The grinding division was divided into three groups. The first ground glass circles into their initial shape, the second polished them to a flawless shine, and the third fitted the glass on a grinding mold. The round, wooden grinding molds were coated with coal tar; when the surface turned malleable with heat, the lenses were stuck on one by one and plunged into cold water to fix them in place, before slotting the molds into a machine. When this process was complete, a worker removed the lenses from the molds and stacked them to one side so they could be transported to another factory for more grinding.
I started off as an apprentice, of course, and was put on the initial grinding unit. The master was a fat young man with bad skin. I don’t remember his name, but he would hum the songs of Na Hoon-a or Nam Jin as he worked: The man who took a look back at the end of the stone wall path, another look as he crossed the stepping stones, before departing for Seoul …
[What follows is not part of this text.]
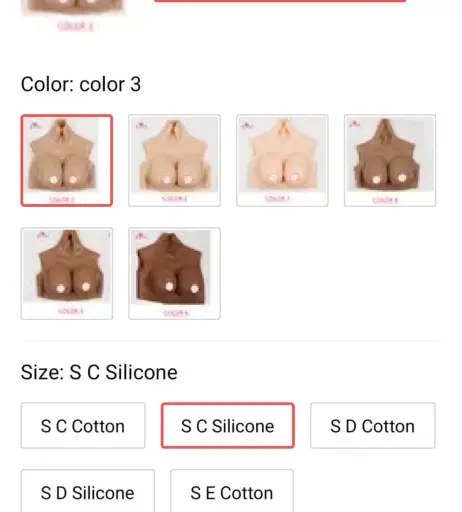Pick the palest ivory color swatch
Viewport: 462px width, 512px height.
click(x=282, y=160)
Soon I moved on from assisting to fitting the machine myself, but it was not as easy as it looked. The machine did the work of grinding the glass that had been fixed to the wooden molds, but if the glass was tilted even slightly, the lens would shatter instantly. The cost of that was, of course, taken out of your wages. The moment one lens was done, the next had to be placed in the grinder immediately. The machine never stopped, and the slightest hesitation meant a shattered lens. The grinding mold also needed to be refilled with a fine abrasive powder and constantly dunked in water. By the afternoon, my fingers would be aching. We were expected to work at these monotonous tasks for twelve hours a day. I wanted to whoop with joy whenever we were told there was no overtime that day, but the other workers would curse in disappointment, because it meant that much less pay.